Osmanlı devletinin kurucusu Osman Gazi, zamanın mürşidi, Allah dosta, veli, Şeyh Edebali’yi sık, sık ziyaretine gider, misafir olurdu.
Yine böyle bir gün misafir olur. Geceyi kendine tahsis edilen odaya, sohbetten sonra çekilirken, Osman Gazi, duvarda asılı olan Kur’an –ı Kerim’i görür. Kur-an’ı Kerim’e hürmeten yatağa uzanarak yatamaz, Odanın sedir kısmında oturur vaziyette iken uyuyakalır.
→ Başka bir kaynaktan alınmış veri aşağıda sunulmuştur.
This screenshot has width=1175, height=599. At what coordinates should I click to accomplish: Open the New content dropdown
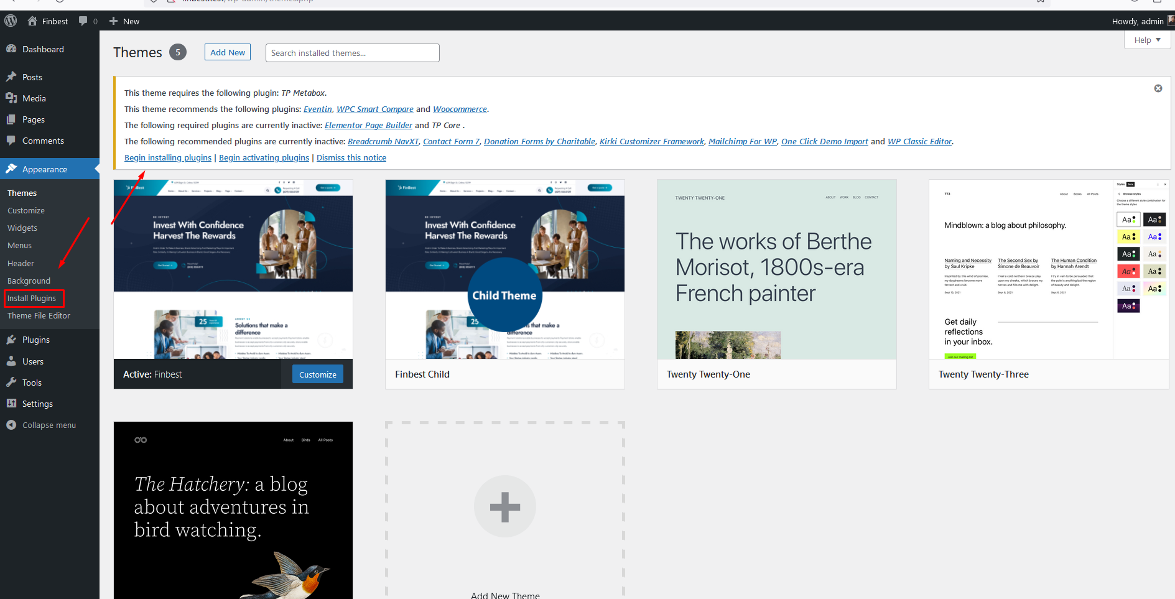(124, 21)
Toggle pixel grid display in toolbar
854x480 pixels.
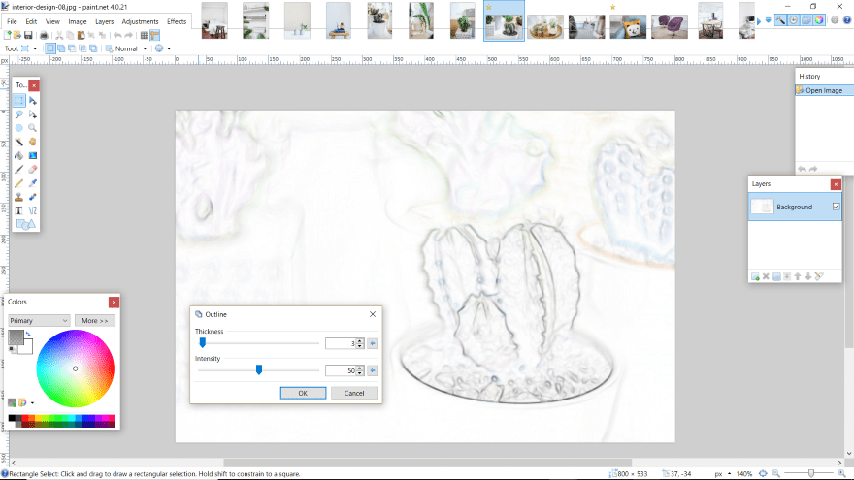coord(145,35)
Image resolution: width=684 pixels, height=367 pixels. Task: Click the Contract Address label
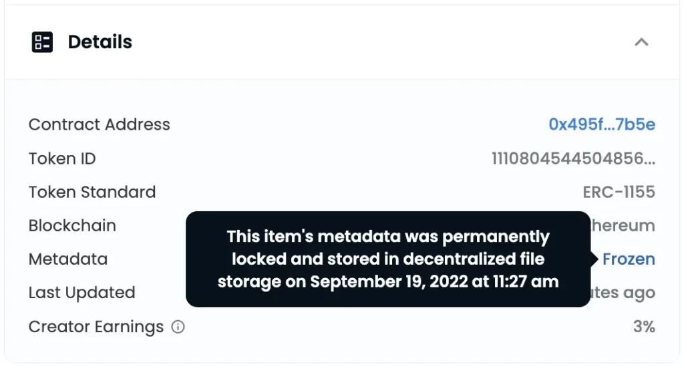(x=99, y=124)
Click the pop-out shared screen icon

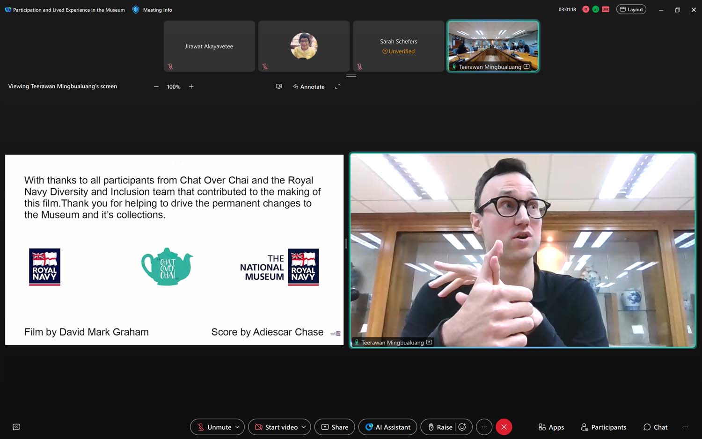(279, 87)

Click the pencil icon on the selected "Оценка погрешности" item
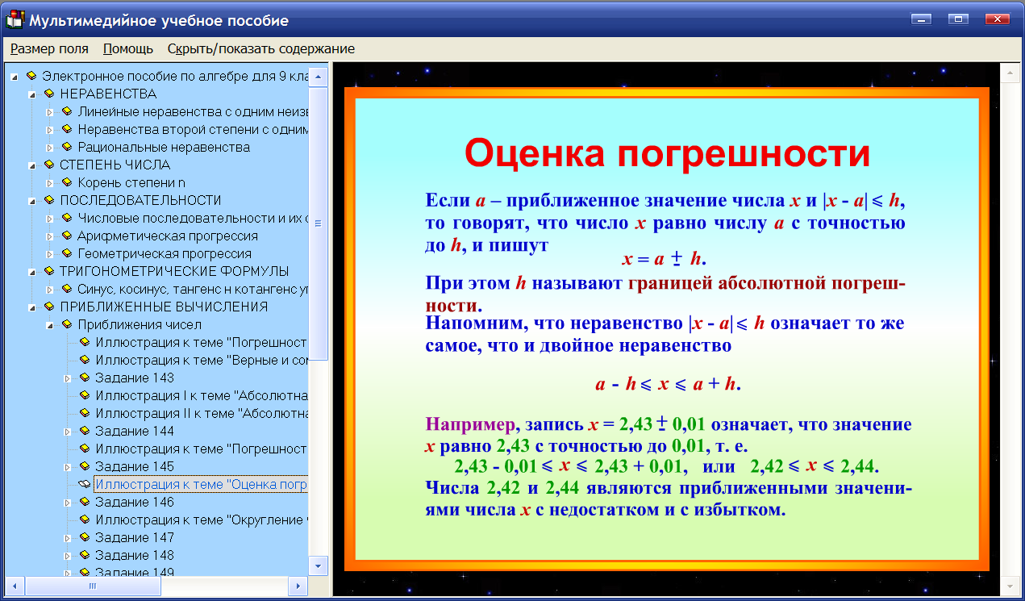(x=85, y=483)
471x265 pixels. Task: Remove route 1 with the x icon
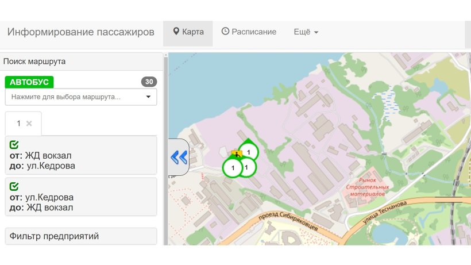[x=29, y=124]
Rüyasında; Şeyh Edebali’nin göğsünden bir hilalin çıktığını, hilalin bir ucunun kendi göğsüne girdiğini, kendisi ile, Şeyh Edebali’nin arasında, birçok asırlık bir çınar ağacının ortaya çıktığını, çınarın dallarının Asya, Avrupa ve Afrika kıtalarına kadar yayıldığını, bir çok milletlerin çınarın gölgesi altında olduğunu görür.
Çınarın dallarının yayıldığı ülkelerdeki cami ve minarelerinde Ezan-ı Muhammedi okunduğunu, Kur’an-ı Kerim tilavet edildiğini, her yerin gül bahçesi gibi olduğunu müşahede eder.
Osman Gazi, bu rüya içinde hayranlıkla seyir halinde iken, bir ceylan’ın ortaya çıktığını ve batıya doğru koştuğunu görür. Osman Gazi sadağından okunu yayına yerleştirmişken, uyanır.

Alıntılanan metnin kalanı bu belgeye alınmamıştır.